___ DATA TO PROCESS ___

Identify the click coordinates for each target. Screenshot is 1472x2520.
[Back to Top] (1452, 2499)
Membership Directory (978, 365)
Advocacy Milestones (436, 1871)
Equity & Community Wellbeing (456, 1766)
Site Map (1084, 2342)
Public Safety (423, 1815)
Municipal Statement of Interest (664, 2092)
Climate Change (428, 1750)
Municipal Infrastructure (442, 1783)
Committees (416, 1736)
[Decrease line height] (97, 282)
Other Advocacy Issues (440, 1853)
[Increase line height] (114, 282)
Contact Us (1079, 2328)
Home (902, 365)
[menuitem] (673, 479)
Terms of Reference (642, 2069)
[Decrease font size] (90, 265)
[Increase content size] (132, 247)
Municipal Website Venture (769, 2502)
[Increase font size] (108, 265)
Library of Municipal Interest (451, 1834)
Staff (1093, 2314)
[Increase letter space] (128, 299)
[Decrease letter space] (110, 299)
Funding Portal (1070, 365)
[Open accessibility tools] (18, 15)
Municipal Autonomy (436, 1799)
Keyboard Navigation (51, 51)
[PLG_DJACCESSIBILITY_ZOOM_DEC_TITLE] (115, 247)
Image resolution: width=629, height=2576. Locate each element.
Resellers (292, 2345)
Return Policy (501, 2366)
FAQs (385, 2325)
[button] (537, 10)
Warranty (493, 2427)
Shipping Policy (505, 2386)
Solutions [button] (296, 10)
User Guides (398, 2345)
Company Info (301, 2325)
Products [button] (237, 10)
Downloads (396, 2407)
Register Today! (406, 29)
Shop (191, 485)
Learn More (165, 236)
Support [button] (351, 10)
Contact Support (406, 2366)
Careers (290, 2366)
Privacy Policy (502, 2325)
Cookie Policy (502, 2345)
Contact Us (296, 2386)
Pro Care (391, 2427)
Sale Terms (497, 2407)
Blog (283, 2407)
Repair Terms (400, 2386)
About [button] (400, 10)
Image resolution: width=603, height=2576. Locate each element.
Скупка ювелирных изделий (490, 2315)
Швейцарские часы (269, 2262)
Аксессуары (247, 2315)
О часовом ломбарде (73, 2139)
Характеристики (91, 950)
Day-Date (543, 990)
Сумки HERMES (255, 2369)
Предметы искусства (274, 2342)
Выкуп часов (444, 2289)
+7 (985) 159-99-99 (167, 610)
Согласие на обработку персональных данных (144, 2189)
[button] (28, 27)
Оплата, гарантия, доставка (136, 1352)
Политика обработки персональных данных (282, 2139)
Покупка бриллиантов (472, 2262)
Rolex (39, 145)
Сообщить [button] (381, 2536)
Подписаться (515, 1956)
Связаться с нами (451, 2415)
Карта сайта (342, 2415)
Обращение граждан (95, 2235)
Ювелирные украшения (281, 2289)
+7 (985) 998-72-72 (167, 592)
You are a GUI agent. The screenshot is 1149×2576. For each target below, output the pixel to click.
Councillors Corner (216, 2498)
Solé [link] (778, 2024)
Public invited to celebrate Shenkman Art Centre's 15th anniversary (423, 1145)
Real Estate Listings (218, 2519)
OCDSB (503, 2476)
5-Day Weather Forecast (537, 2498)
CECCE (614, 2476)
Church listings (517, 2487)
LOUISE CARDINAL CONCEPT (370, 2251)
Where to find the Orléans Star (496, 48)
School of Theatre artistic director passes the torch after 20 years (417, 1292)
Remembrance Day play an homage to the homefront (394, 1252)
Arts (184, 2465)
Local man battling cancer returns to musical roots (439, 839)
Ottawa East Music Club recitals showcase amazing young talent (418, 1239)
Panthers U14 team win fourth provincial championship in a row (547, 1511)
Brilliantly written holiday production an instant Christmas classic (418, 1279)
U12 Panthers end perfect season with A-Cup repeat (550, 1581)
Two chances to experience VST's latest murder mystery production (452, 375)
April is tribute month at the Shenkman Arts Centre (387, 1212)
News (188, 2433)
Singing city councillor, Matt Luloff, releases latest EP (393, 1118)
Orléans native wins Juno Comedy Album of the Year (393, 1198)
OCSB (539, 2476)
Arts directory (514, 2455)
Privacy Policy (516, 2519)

___

■ BRIEF ■
Of all the entries above, repeat only the lines from the line that has "Library of Municipal Interest (451, 1834)" to the line that has "Local man battling", both lines included, exactly.

■ RESULT ■
Library of Municipal Interest (451, 1834)
Staff (1093, 2314)
[Increase letter space] (128, 299)
[Decrease letter space] (110, 299)
Funding Portal (1070, 365)
[Open accessibility tools] (18, 15)
Municipal Autonomy (436, 1799)
Keyboard Navigation (51, 51)
[PLG_DJACCESSIBILITY_ZOOM_DEC_TITLE] (115, 247)
Image resolution: width=629, height=2576. Locate each element.
Resellers (292, 2345)
Return Policy (501, 2366)
FAQs (385, 2325)
[button] (537, 10)
Warranty (493, 2427)
Shipping Policy (505, 2386)
Solutions [button] (296, 10)
User Guides (398, 2345)
Company Info (301, 2325)
Products [button] (237, 10)
Downloads (396, 2407)
Register Today! (406, 29)
Shop (191, 485)
Learn More (165, 236)
Support [button] (351, 10)
Contact Support (406, 2366)
Careers (290, 2366)
Privacy Policy (502, 2325)
Cookie Policy (502, 2345)
Contact Us (296, 2386)
Pro Care (391, 2427)
Sale Terms (497, 2407)
Blog (283, 2407)
Repair Terms (400, 2386)
About [button] (400, 10)
Image resolution: width=603, height=2576. Locate each element.
Скупка ювелирных изделий (490, 2315)
Швейцарские часы (269, 2262)
Аксессуары (247, 2315)
О часовом ломбарде (73, 2139)
Характеристики (91, 950)
Day-Date (543, 990)
Сумки HERMES (255, 2369)
Предметы искусства (274, 2342)
Выкуп часов (444, 2289)
+7 (985) 159-99-99 (167, 610)
Согласие на обработку персональных данных (144, 2189)
[button] (28, 27)
Оплата, гарантия, доставка (136, 1352)
Политика обработки персональных данных (282, 2139)
Покупка бриллиантов (472, 2262)
Rolex (39, 145)
Сообщить [button] (381, 2536)
Подписаться (515, 1956)
Связаться с нами (451, 2415)
Карта сайта (342, 2415)
Обращение граждан (95, 2235)
Ювелирные украшения (281, 2289)
+7 (985) 998-72-72 (167, 592)
You are a GUI agent. The screenshot is 1149×2576. For each target below, output the pixel to click.
Councillors Corner (216, 2498)
Solé [link] (778, 2024)
Public invited to celebrate Shenkman Art Centre's 15th anniversary (423, 1145)
Real Estate Listings (218, 2519)
OCDSB (503, 2476)
5-Day Weather Forecast (537, 2498)
CECCE (614, 2476)
Church listings (517, 2487)
LOUISE CARDINAL CONCEPT (370, 2251)
Where to find the Orléans Star (496, 48)
School of Theatre artistic director passes the torch after 20 years (417, 1292)
Remembrance Day play an homage to the homefront (394, 1252)
Arts (184, 2465)
Local man battling cancer returns to musical roots (439, 839)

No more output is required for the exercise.